▶ **Work request**: Copy all lines holding the word "Office" from the entries.
----- Records for this task
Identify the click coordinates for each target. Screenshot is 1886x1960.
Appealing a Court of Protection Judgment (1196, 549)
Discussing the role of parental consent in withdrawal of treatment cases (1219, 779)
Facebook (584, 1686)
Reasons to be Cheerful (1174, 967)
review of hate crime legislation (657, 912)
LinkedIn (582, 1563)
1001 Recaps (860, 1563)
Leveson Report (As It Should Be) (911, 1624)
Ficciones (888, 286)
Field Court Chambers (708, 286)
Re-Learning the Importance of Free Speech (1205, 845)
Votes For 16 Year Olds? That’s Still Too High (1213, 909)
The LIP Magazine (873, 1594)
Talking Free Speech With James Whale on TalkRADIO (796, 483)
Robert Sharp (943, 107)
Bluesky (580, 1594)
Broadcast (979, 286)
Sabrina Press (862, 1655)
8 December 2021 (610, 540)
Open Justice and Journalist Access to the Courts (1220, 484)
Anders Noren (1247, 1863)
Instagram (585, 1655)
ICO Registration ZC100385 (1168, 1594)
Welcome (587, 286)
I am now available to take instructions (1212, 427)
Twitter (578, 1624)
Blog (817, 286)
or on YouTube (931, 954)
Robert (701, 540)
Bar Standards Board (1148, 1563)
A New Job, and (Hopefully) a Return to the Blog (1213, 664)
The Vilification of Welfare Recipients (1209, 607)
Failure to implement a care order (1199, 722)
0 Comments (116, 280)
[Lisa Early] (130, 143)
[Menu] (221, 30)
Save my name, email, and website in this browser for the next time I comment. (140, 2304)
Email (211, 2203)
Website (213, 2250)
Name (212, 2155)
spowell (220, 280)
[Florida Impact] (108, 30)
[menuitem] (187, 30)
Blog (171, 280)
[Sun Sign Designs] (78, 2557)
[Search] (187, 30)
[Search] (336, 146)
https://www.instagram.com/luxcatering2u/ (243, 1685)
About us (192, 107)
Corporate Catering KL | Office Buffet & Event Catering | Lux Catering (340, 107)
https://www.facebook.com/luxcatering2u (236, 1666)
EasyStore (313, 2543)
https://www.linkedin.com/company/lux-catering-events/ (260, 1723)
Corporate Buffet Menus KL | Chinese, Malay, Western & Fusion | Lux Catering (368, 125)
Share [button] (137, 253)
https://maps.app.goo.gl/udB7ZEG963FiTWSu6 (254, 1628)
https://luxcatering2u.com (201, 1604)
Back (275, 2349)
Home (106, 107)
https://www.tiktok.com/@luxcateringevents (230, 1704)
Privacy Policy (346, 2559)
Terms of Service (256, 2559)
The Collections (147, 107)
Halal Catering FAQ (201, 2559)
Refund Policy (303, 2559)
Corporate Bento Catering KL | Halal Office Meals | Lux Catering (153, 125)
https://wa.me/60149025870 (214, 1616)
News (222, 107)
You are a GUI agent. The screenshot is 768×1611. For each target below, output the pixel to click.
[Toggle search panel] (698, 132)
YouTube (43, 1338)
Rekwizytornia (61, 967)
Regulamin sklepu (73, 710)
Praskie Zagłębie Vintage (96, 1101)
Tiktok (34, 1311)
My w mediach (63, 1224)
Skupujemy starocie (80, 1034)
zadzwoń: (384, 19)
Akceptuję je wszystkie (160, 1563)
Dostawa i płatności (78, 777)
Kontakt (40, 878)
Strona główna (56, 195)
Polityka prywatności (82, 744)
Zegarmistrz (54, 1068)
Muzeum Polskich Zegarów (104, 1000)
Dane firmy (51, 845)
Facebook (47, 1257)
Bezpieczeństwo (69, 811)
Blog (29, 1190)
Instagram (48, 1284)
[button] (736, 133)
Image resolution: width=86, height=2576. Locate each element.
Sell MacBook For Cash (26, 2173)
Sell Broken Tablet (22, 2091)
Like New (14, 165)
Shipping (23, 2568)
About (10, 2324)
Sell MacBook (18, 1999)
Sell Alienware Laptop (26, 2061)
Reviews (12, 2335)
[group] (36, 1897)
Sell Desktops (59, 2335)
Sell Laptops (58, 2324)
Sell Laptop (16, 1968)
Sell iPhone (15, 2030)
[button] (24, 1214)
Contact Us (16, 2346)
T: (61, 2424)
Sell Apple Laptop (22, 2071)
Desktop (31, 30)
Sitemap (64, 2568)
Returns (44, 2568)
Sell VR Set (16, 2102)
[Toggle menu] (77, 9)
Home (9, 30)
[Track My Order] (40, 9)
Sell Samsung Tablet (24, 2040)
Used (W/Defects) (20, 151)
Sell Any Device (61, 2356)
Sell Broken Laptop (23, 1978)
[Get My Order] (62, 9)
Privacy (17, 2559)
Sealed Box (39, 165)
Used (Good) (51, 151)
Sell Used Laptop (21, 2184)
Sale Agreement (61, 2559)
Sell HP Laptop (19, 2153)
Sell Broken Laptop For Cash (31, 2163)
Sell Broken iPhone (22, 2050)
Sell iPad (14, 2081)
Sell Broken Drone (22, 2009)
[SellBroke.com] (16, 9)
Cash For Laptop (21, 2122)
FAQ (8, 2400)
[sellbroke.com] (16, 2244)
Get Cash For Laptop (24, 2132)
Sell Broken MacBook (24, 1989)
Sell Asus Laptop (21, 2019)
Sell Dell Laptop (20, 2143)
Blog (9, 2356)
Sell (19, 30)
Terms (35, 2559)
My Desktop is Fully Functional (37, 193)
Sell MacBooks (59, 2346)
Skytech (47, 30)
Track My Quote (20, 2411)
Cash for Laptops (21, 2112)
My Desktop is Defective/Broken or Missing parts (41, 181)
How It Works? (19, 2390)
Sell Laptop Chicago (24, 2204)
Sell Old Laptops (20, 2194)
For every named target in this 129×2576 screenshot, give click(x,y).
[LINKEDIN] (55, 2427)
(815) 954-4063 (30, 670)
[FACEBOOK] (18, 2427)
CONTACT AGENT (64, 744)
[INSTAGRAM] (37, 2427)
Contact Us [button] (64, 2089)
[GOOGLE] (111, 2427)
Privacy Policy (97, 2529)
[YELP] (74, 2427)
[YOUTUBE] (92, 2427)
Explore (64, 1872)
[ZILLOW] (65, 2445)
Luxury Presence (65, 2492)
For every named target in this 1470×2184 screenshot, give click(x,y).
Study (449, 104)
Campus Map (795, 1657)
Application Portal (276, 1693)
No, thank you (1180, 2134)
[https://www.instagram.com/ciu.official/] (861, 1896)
----------
▶ **Exercise response**:
Corporate Catering KL | Office Buffet & Event Catering | Lux Catering (340, 107)
Corporate Bento Catering KL | Halal Office Meals | Lux Catering (153, 125)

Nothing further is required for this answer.